# Prepare image caption dataset for HuggingFace

Rename `image_caption.jsonl` to `metadata.json` and place it in the raw images/train folder together with the images.

Only keep features `file_name` and `caption`.

In [None]:
import json

In [None]:
def read_jsonl(path):
    with open(path, "r") as f:
        return [json.loads(line) for line in f]


def write_jsonl(path, data):
    with open(path, "w") as f:
        for line in data:
            json.dump(line, f)
            f.write("\n")

In [None]:
RAW_PATH = "../../../../mnt/data_6tb/oliver/NordjyllandNews/data/raw/images/train"
PROCESSED_PATH = "../../../../mnt/data_6tb/oliver/NordjyllandNews/data/processed/images/train"

In [None]:
raw_meta_data_path = f"{RAW_PATH}/metadata.jsonl"

data = read_jsonl(raw_meta_data_path)

In [None]:
processed_data = []
keys_to_keep = ["file_name", "caption"]
for d in data:
    processed_data.append({k: d[k] for k in keys_to_keep})

In [None]:
processed_meta_data_path = f"{PROCESSED_PATH}/metadata.jsonl"

write_jsonl(processed_meta_data_path, processed_data)

## Dataset statistics

In [None]:
import matplotlib.pyplot as plt
import seaborn as sns

sns.set_style("whitegrid")

In [None]:
data = read_jsonl(processed_meta_data_path)

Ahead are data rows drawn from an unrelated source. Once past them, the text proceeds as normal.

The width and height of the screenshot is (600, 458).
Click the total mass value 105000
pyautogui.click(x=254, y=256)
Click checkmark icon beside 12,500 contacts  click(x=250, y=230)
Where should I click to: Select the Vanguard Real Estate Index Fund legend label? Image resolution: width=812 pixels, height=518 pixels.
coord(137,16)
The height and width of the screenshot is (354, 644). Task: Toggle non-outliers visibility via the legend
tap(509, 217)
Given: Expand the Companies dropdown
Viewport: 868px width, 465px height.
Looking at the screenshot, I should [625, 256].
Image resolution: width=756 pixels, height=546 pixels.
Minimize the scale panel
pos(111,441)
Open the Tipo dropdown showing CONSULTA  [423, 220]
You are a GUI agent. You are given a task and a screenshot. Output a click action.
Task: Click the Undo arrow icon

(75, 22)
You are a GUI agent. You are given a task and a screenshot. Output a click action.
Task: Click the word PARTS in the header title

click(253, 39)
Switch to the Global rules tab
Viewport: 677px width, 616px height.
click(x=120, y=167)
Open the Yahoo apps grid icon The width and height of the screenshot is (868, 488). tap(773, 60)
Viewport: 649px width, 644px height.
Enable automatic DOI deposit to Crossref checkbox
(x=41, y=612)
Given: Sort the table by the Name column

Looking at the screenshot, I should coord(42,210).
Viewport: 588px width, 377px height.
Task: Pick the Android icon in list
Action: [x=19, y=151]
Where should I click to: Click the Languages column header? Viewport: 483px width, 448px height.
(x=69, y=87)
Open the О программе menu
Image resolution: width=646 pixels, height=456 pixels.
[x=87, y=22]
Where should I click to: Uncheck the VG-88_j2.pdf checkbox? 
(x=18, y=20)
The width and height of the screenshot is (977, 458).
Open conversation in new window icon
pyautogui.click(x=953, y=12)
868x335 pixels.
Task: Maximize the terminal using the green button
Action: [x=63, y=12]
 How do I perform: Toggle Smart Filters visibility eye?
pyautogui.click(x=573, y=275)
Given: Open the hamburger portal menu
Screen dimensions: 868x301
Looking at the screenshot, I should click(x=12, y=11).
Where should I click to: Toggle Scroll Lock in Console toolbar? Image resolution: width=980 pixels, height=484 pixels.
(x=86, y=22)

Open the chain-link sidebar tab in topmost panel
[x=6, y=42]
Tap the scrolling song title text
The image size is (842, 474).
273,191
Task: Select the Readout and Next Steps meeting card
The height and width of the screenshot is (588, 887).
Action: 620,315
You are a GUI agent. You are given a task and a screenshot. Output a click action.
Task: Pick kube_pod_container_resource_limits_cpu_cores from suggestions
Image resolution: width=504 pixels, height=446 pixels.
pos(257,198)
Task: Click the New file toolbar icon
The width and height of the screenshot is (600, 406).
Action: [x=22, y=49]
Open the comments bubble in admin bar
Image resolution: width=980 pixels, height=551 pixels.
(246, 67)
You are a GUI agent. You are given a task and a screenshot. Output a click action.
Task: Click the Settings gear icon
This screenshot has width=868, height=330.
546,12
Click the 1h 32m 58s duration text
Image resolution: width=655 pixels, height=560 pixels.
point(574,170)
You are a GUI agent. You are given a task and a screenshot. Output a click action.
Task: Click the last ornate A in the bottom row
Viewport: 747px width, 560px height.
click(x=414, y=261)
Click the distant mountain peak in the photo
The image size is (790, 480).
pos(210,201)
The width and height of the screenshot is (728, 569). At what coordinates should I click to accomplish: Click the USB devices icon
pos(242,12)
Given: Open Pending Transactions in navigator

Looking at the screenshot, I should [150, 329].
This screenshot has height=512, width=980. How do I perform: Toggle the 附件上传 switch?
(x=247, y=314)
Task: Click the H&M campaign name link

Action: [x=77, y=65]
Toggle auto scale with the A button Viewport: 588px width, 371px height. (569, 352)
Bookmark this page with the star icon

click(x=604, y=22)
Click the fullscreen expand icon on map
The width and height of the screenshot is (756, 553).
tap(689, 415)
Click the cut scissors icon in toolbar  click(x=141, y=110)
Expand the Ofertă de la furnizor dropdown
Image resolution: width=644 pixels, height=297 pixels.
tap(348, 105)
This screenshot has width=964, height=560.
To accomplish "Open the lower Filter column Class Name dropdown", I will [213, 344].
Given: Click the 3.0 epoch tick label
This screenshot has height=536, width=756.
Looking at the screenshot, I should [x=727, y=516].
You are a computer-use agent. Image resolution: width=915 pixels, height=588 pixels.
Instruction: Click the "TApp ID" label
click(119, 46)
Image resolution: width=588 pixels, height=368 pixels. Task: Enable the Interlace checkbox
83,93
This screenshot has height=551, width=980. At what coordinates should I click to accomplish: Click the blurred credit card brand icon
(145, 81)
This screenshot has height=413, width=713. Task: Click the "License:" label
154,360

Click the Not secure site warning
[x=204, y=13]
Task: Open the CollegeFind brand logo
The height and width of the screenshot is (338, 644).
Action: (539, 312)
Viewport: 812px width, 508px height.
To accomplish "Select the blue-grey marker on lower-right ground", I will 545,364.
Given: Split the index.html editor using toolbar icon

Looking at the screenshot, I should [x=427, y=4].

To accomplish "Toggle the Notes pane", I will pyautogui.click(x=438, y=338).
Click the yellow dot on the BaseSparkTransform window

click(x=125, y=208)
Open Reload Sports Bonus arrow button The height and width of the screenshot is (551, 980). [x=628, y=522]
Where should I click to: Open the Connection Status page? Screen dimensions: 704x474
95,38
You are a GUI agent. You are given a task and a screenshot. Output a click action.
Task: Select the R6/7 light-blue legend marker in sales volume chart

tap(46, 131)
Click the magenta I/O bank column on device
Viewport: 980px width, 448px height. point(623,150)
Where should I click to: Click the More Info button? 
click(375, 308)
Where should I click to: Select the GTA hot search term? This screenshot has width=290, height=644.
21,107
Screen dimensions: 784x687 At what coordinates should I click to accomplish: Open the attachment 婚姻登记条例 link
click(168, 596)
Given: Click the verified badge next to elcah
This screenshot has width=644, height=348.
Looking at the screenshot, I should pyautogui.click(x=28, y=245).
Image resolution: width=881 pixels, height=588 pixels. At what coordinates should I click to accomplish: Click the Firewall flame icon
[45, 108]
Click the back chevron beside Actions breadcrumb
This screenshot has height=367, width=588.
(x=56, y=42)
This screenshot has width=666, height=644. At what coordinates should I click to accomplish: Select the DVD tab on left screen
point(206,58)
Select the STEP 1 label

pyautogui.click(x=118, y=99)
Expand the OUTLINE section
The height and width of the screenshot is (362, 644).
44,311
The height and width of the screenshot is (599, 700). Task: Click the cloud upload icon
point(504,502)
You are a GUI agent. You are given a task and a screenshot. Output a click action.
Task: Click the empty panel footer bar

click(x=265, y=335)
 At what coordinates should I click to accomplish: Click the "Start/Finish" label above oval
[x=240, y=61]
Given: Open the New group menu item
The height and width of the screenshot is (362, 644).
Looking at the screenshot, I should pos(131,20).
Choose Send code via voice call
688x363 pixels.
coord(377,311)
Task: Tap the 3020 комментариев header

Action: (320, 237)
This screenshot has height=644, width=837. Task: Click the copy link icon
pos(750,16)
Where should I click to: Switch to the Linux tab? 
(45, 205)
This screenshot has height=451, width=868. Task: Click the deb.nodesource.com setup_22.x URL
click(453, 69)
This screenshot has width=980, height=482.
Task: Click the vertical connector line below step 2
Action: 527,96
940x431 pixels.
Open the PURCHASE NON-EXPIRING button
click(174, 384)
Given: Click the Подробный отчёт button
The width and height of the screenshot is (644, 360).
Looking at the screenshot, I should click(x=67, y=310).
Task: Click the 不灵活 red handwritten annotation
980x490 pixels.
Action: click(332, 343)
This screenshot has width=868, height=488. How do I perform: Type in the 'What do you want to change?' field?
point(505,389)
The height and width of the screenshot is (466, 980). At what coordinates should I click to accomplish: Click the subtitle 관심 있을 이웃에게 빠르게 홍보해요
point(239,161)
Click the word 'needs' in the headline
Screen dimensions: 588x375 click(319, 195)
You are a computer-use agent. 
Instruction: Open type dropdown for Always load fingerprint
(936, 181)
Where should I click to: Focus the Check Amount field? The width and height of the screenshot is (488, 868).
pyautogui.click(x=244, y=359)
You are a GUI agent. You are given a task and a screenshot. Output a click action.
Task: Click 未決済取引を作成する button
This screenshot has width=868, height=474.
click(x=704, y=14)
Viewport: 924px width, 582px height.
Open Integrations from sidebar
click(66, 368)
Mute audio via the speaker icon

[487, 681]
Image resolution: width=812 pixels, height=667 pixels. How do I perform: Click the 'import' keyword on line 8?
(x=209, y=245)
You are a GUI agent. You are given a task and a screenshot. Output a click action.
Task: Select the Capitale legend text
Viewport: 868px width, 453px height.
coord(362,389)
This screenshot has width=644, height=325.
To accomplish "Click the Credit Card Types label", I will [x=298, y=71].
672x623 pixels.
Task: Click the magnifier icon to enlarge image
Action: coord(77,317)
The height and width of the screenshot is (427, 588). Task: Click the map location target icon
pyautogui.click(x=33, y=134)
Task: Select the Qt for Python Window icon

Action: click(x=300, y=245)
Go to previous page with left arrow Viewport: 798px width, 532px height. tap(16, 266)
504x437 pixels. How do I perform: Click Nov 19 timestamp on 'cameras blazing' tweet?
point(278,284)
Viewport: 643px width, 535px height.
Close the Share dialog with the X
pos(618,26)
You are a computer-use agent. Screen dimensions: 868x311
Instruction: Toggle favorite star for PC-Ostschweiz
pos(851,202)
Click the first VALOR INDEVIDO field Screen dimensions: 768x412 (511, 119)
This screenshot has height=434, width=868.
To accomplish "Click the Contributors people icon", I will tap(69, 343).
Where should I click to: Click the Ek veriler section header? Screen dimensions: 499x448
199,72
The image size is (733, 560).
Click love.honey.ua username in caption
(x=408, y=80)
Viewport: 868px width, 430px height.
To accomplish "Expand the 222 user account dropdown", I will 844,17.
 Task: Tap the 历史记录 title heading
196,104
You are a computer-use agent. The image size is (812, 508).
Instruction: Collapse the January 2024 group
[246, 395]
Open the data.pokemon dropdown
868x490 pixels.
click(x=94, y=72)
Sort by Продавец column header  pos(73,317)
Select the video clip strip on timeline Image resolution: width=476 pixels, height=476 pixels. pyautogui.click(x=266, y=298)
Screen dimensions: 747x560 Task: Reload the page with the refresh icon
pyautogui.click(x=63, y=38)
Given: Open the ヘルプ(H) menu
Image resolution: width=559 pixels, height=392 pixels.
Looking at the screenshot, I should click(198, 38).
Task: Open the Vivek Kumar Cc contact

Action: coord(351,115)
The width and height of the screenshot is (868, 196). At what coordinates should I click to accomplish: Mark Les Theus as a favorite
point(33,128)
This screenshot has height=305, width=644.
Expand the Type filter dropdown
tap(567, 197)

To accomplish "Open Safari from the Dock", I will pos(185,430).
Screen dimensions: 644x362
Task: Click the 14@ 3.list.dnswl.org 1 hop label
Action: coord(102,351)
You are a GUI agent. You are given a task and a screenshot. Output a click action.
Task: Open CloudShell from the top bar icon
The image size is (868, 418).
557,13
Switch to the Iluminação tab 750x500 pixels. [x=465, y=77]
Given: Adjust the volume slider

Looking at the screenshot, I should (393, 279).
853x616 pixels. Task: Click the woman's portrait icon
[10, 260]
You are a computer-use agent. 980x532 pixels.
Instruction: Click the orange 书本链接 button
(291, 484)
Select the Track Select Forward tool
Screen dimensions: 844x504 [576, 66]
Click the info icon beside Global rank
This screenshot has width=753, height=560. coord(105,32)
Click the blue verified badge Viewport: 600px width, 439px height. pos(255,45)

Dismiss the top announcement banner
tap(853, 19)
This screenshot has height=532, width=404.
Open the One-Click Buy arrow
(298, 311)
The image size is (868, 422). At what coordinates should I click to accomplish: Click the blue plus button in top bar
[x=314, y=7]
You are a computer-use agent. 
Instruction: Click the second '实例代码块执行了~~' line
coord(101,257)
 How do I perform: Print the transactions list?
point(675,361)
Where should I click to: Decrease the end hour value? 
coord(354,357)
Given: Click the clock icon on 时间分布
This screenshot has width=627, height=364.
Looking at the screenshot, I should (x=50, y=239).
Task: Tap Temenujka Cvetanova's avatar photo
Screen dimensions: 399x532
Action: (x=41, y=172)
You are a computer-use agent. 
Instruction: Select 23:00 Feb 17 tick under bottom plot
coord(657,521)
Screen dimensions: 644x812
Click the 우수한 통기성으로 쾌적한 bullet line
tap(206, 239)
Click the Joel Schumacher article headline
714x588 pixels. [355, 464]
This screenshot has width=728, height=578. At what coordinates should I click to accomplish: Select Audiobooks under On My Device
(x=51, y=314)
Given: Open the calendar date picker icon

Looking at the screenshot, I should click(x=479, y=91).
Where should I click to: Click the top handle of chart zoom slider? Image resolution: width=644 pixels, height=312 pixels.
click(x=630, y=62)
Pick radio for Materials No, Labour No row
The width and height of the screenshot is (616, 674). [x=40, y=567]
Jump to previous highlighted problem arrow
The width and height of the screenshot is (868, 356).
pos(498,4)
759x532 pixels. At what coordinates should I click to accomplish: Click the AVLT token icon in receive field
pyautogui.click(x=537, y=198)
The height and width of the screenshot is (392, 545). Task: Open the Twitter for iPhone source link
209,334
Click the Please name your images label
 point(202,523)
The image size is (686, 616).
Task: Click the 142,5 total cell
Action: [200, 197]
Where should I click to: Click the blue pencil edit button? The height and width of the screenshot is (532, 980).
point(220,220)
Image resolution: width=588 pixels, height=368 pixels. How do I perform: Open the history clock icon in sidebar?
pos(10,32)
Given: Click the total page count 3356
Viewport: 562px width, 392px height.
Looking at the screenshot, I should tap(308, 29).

## Caption Length Distribution

In [None]:
caption_lenghts = [len(d["caption"]) for d in data]

In [None]:
plt.figure(figsize=(10, 5))
sns.histplot(caption_lenghts, bins=100)
plt.title("Caption Length Distribution")
plt.ylabel("Frequency")
plt.xlabel("Number of characters in caption")
plt.savefig("../figures/caption_length_distribution.png")


## Number of samples

In [None]:
len(caption_lenghts)

## Image resolutions

In [None]:
import cv2

In [None]:
smallest_height = float("inf")
smallest_width = float("inf")
smallest_channels = float("inf")

largest_height = 0
largest_width = 0
largest_channels = 0
pixel_counts = []
n_samples = len(data)
for i, d in enumerate(data):
    img = cv2.imread(f"{PROCESSED_PATH}/{d['file_name']}")
    height, width, channels = img.shape
    pixel_count = height * width * channels
    pixel_counts.append(pixel_count)
    if height < smallest_height:
        smallest_height = height
    if width < smallest_width:
        smallest_width = width
    if channels < smallest_channels:
        smallest_channels = channels
    
    if height > largest_height:
        largest_height = height
    if width > largest_width:
        largest_width = width
    if channels > largest_channels:
        largest_channels = channels

    if not i % 200:
        print(f"{i}/{n_samples}")

In [None]:
print(f"Height: [{smallest_height}, {largest_height}]")
print(f"Width: [{smallest_width}, {largest_width}]")
print(f"Channels: [{smallest_channels}, {largest_channels}]")

In [None]:
import numpy as np

In [None]:
pixel_counts_sqrt = [int(np.sqrt(p / 3)) for p in pixel_counts] # Divide by 3 because of 3 channels

plt.figure(figsize=(10, 5))
sns.histplot(pixel_counts_sqrt, bins=50)
plt.title("Image size distribution")
plt.ylabel("Frequency")
plt.xlabel("x")

plt.ticklabel_format(style='plain', axis='x')
plt.xticks(range(0, 10000 + 100, 1000), rotation=45)



plt.savefig("../figures/image_size_distribution.png", bbox_inches='tight')